Кирсан огляделся, пытаясь сориентироваться. Длинное помещение вроде коровника, тридцать метров на десять или около того. Да что там вроде — это же и есть коровник, только переоборудованный под содержание пленников. Загоны разделены решетками, внутри каждой камеры — грязные, оборванные люди с безучастными лицами, преимущественно мужчины. В дальнем от Кирсана конце помещения — несколько женщин в паре отдельных камер.
По проходу, предназначенному для сельхозработников и доярок, ходят туда-назад два мрачных типа, попавших сюда не иначе, как из Голливуда. Немецкий солдат с ранцевым огнеметом и американец в относительно современной военной форме с пулеметом. Посреди прохода — длинный ряд из заколоченных ящиков.
Разведчик вернул сокамернику бутылку:
— Спасибо. Меня звать Кирсаном. Или Кир, если покороче. Макс, ты можешь объяснить мне, что здесь происходит?
— Ты тут недавно, значит, и ничего не понимаешь?

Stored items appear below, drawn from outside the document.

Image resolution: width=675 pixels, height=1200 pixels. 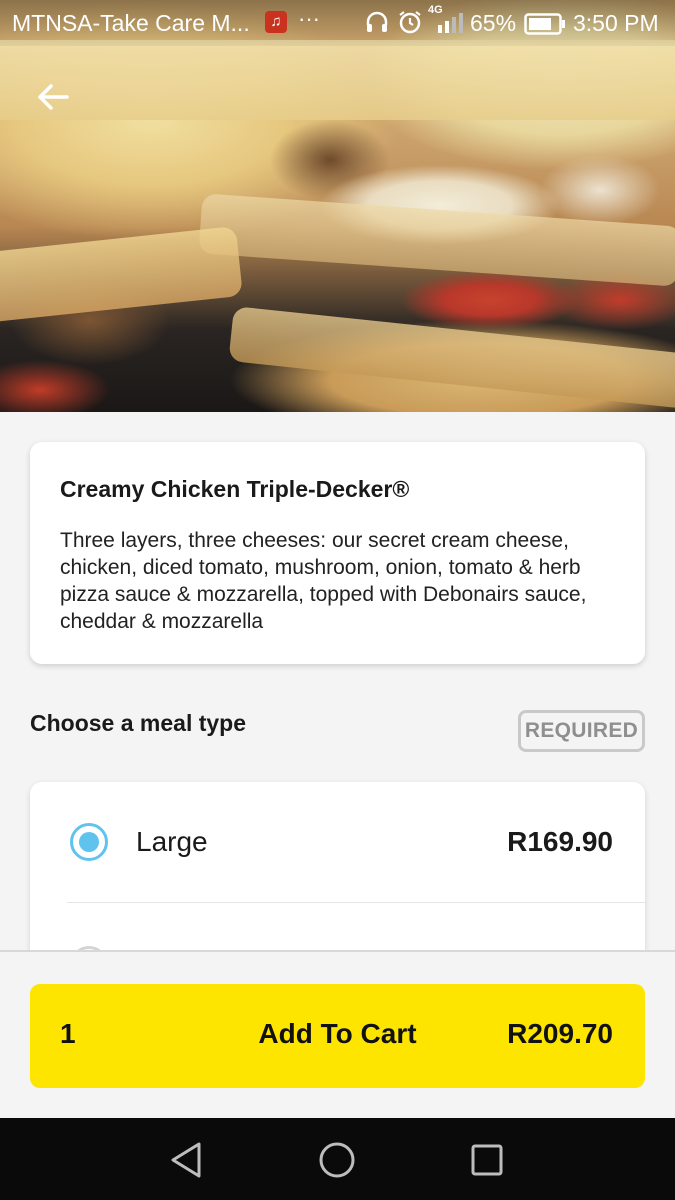 I want to click on system-nav-bar, so click(x=338, y=1159).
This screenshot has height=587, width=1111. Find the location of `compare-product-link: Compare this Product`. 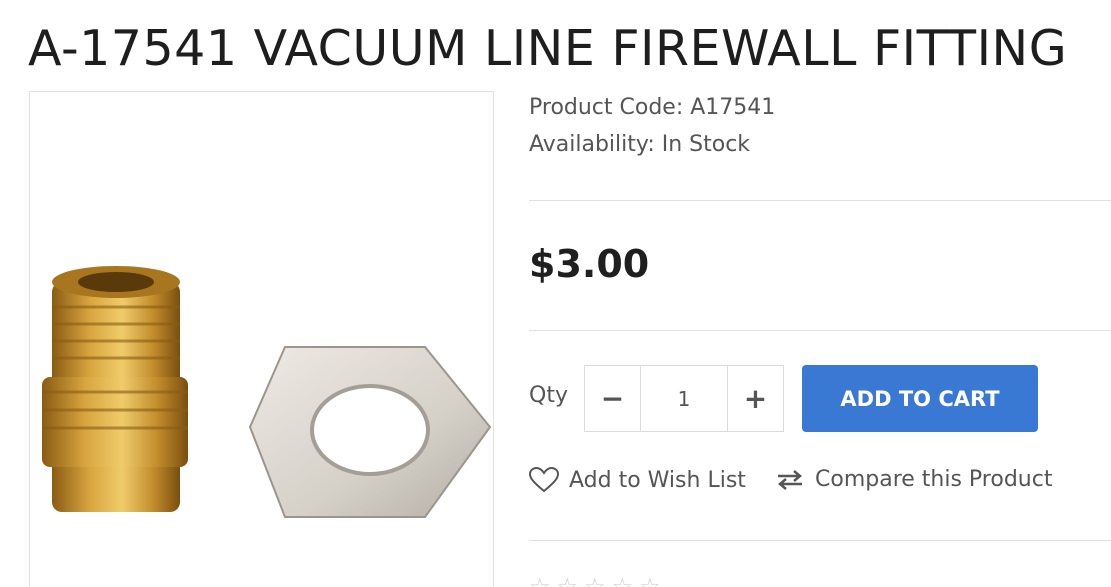

compare-product-link: Compare this Product is located at coordinates (914, 480).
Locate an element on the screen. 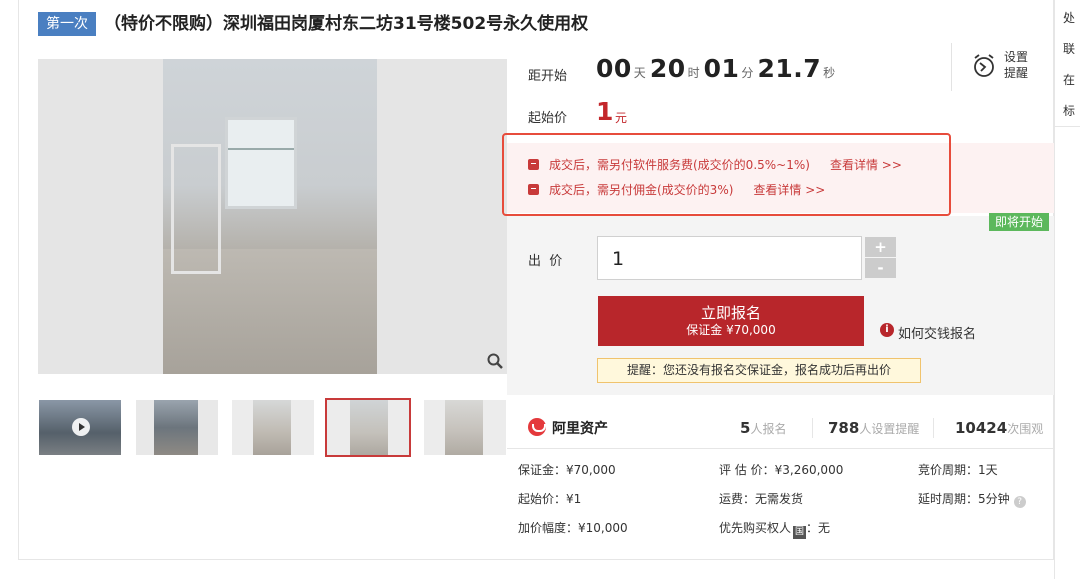 The height and width of the screenshot is (579, 1080). minutes-unit: 分 is located at coordinates (748, 73).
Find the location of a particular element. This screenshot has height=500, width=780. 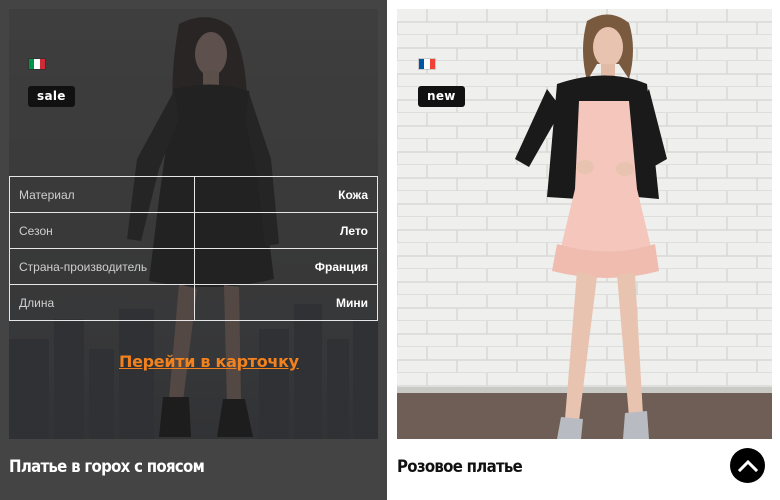

spec-label: Сезон is located at coordinates (102, 230).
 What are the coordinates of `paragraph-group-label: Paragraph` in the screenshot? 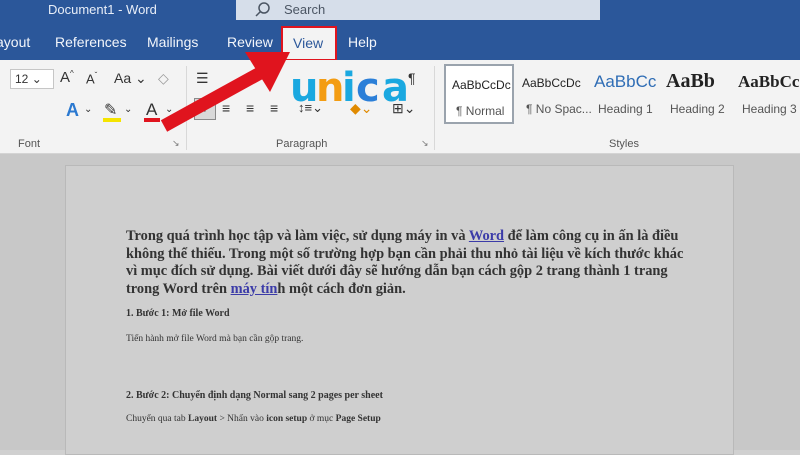 It's located at (302, 144).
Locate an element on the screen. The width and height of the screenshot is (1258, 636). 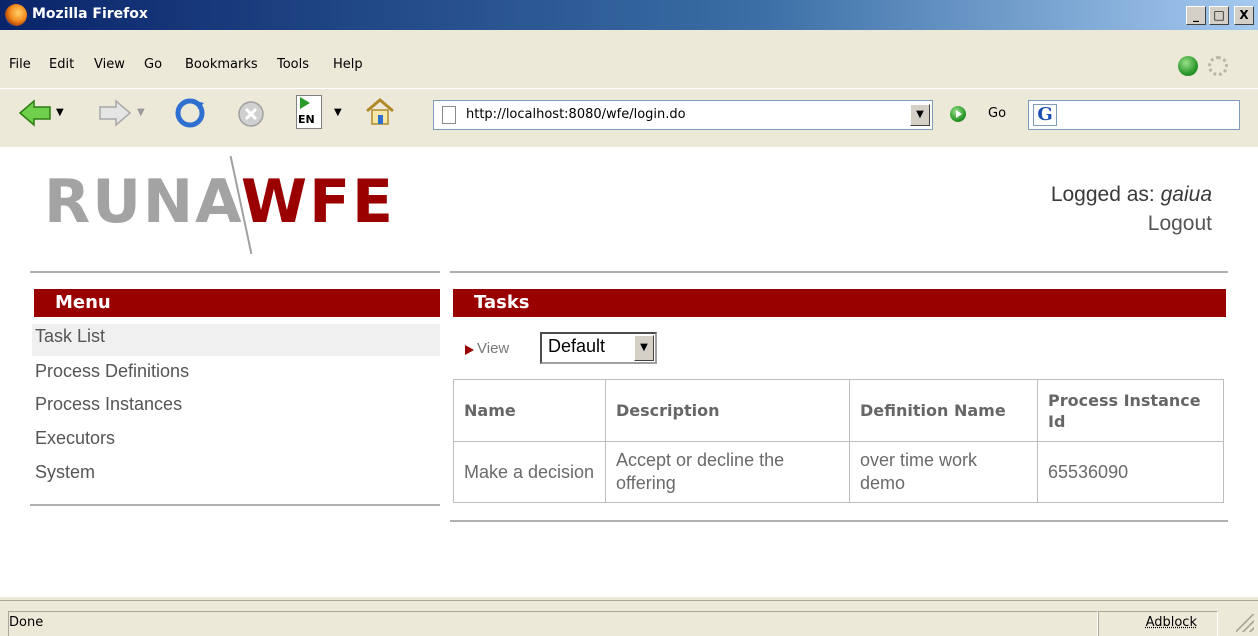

— Увы. Из всех живых и мертвых, которых успел встретить, мне попался только один относительно вменяемый тип, который на поверку оказался садистом и толком ничего мне рассказать не успел. Не захотел. А потом мы попали в засаду к вот этим, меня схватили, а он погиб. Подорвался на своей гранате.
— Такой вечно улыбающийся толстяк с бородкой?
— Точно, он.
— Это Святой. Я его знаю.
Кирсан подумал, что сказать 'я его знаю' о покойнике как-то неуместно, но промолчал. Макс явно не убивается по нему — значит, невелика потеря.
— Так ты можешь мне объяснить, что за чертовщина тут происходит?! Американцы, гитлеровские солдаты, какие-то деревенщины в кольчугах… Постой. Это же на тебе немецкая форма? Только выцветшая…
Макс невесело улыбнулся:
— Не выцветшая — тут одежда не успевает выцветать. Петлицы и погоны я спорол — цвет остался. Это эсэсовская форма.